REQUIRED WORK
Reproduce verbatim the lines between the one holding "Screen dimensions: 2187x1104" and the one holding "click(21, 316)", inclusive, with the pictures left out.

— START OF DATASET EXTRACT —

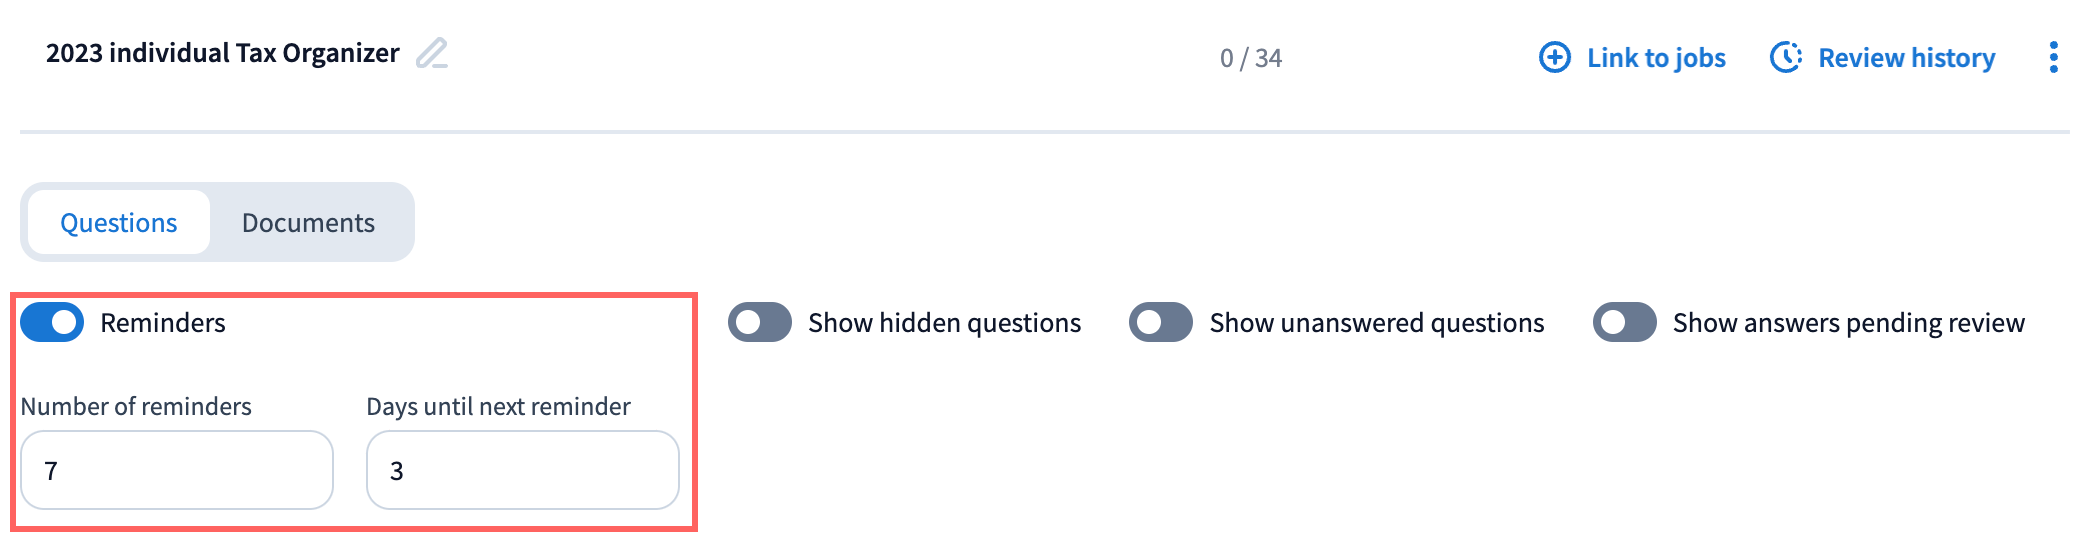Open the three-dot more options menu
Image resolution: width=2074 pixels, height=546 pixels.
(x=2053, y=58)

— END OF DATASET EXTRACT —
— START OF DATASET EXTRACT —

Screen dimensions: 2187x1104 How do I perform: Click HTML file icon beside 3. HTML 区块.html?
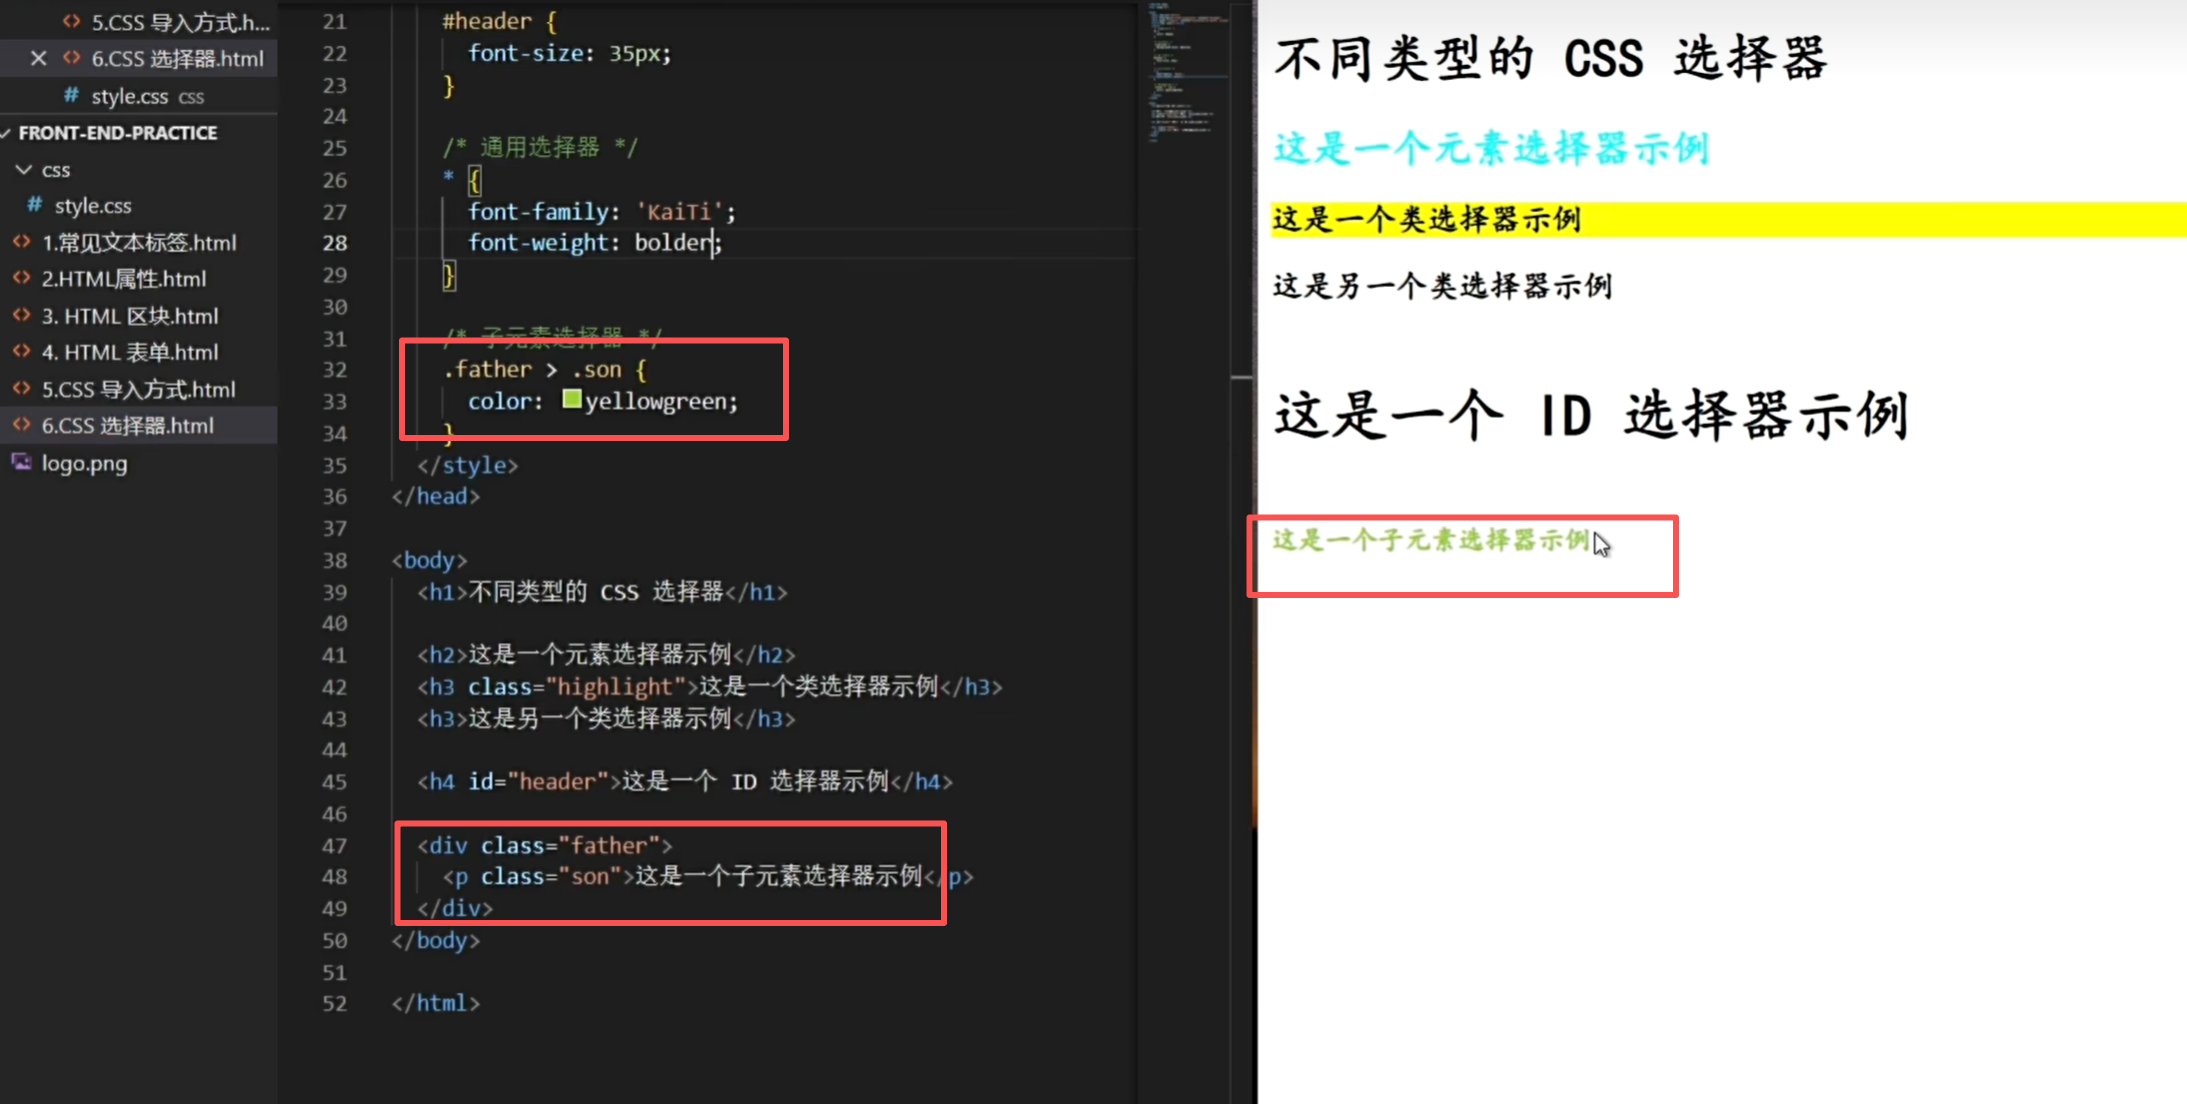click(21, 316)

— END OF DATASET EXTRACT —

SOLUTION TO THIS EXERCISE
Screen dimensions: 2187x1104 How do I perform: Click HTML file icon beside 3. HTML 区块.html?
click(21, 316)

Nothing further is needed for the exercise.